▸ **Выполните задания**:
(A) Перепишите записи от строки с «Given: Click the heart favorite icon» до строки с «Action: (251, 137)» включительно, заменив «heart» на «star». Остальное оставьте без изменений.
(B) Допишите продолжение документа об учебе в университете. Начните сразу после последней фразы.

▸ **Документ**:
....
— Не то чтобы был какой-то момент выбора, это просто случилось естественным образом, другие варианты и не рассматривались. Я все-таки в школе участвовал в олимпиадах по русскому, по литературе, занимался подготовкой очень серьезно, ездил на Всероссийскую олимпиаду. У меня были хорошие учителя. Мне повезло: в отличие от многих абитуриентов я очень хорошо представлял перед поступлением, чему меня будут учить. Университет сначала и не воспринимался как учеба, будто ходить на кружок по интересам. Не в том смысле, что легко. Учиться как раз было вовсе не легко. Но раньше, в школе, чтобы позаниматься чем-то действительно интересным, надо было приходить после уроков. А теперь — вместо уроков. Это же здорово.
....
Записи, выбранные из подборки
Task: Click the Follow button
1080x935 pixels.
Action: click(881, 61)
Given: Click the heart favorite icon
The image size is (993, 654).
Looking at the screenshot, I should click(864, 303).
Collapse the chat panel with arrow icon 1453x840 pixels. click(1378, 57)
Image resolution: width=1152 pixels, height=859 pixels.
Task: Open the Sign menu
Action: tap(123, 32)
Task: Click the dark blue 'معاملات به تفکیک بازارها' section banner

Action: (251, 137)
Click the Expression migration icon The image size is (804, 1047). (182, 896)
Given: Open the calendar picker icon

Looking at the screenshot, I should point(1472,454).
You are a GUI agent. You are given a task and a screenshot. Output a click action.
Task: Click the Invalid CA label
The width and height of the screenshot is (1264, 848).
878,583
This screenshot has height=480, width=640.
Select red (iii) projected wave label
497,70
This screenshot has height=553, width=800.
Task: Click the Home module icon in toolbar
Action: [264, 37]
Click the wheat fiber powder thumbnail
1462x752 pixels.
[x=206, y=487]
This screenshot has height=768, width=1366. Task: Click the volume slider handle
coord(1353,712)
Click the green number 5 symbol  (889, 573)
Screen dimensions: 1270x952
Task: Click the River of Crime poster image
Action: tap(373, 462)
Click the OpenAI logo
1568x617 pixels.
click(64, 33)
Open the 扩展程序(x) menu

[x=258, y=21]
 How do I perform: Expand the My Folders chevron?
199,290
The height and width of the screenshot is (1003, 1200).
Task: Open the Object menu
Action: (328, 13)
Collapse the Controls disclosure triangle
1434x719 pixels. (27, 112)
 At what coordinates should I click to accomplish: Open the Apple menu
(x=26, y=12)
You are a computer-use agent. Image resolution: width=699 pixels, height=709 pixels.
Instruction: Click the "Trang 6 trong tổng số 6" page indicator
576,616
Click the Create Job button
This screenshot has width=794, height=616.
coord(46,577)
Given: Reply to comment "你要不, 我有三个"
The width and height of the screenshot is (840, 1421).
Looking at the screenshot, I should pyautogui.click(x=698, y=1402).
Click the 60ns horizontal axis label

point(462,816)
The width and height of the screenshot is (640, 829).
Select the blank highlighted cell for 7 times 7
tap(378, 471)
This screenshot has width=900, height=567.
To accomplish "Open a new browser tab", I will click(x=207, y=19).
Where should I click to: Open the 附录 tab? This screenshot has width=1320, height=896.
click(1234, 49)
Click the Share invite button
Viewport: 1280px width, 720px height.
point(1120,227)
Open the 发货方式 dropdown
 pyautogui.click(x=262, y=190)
....
▸ **Ответы к заданиям**:
(A)
Given: Click the star favorite icon
The image size is (993, 654).
Looking at the screenshot, I should click(864, 303).
Collapse the chat panel with arrow icon 1453x840 pixels. click(1378, 57)
Image resolution: width=1152 pixels, height=859 pixels.
Task: Open the Sign menu
Action: tap(123, 32)
Task: Click the dark blue 'معاملات به تفکیک بازارها' section banner

Action: (251, 137)

(B)
— Когда Вы поступили в университет, у Вас наверняка появились планы и мечты о будущей карьере. Что Вам уже удалось воплотить, а к чему Вы продолжаете стремиться?
— Знаете, Шампольон еще в юности поставил себе задачу расшифровать египетское письмо и все свое образование, всю свою научную карьеру построил вокруг этой мечты. И в итоге совершил революционный прорыв в расшифровке египетских надписей, которая, надо сказать, шла поколениями до и после Шампольона. Эта история — вдохновляющая, но на самом деле у большинства людей все происходит не так. Наука — это долгий будничный труд, и я осознанно хотел им заниматься. Я пытаюсь разобраться, почему мы друг друга понимаем. Мы ведь невозможно разные, но почему-то можем коммуницировать. Кстати, отдельный вопрос — а действительно ли понимаем. Что вообще такое «понимание»? Вот этот вопрос тревожит меня с самого начала. Я пока ни на шаг не приблизился. И вряд ли приближусь. Главное, что я продолжаю в этом разбираться.
— Расскажите о самых ярких событиях, произошедших с Вами во время учёбы в университете.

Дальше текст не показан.